_Material for this exercise:_
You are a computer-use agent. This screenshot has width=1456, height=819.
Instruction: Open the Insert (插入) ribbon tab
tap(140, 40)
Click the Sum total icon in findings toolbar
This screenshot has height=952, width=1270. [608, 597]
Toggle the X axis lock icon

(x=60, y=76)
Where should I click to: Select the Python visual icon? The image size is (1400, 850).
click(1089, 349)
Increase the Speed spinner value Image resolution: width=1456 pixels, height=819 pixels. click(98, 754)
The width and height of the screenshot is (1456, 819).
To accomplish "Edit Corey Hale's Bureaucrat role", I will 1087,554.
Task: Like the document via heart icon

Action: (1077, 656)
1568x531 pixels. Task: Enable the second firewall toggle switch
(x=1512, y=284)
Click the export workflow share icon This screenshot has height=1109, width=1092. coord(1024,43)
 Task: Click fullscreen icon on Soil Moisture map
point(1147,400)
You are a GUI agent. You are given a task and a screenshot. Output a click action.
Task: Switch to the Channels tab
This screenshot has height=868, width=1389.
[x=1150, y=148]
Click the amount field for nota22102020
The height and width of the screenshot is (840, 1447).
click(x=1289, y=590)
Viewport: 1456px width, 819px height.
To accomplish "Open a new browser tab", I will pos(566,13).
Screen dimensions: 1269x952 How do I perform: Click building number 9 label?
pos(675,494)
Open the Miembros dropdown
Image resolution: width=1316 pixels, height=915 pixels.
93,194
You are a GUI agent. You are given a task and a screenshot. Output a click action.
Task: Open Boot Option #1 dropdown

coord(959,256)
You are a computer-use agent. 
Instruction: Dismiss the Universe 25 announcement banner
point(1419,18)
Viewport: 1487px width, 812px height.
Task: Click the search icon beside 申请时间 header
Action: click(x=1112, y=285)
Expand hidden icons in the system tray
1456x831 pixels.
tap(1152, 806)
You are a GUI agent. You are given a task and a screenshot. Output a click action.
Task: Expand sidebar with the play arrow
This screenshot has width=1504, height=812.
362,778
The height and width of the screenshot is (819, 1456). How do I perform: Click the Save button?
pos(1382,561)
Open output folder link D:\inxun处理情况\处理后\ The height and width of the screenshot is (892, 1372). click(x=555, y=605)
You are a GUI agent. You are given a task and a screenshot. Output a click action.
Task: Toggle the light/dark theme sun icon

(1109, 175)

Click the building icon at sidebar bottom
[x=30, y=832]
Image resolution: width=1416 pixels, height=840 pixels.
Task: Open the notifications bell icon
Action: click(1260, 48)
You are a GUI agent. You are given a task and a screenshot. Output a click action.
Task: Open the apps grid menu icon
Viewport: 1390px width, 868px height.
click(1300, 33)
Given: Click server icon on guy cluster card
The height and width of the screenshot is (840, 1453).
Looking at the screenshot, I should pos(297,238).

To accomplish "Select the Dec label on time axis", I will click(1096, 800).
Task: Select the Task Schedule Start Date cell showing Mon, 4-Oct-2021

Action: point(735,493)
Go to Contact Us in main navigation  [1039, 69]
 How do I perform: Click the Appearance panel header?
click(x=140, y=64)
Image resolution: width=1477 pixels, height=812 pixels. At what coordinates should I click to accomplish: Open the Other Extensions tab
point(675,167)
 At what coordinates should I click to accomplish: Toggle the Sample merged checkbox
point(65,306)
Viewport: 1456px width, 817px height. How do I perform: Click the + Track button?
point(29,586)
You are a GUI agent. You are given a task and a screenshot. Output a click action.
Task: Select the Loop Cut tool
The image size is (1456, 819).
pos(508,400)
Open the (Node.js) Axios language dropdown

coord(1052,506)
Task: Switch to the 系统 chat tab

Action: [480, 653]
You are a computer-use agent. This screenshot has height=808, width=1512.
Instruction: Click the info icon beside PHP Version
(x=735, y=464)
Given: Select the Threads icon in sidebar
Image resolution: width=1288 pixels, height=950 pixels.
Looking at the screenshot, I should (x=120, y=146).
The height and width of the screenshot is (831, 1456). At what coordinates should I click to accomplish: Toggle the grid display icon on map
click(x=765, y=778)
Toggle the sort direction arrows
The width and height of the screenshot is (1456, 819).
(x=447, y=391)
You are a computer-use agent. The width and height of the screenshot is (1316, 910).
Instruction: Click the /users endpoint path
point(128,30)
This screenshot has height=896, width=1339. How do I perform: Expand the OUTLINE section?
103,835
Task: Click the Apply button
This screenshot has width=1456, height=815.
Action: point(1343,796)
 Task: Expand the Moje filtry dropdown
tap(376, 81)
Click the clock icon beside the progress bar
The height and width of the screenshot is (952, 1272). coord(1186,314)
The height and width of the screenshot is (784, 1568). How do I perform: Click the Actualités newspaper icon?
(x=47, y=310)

_Problem statement:_ Starting from the records above, filter out all lines except those containing the word "computer".

_The completed task:_
You are a computer-use agent. This screenshot has width=1456, height=819.
You are a computer-use agent. 
You are a computer-use agent. This screenshot has height=808, width=1512.
You are a computer-use agent. The width and height of the screenshot is (1316, 910).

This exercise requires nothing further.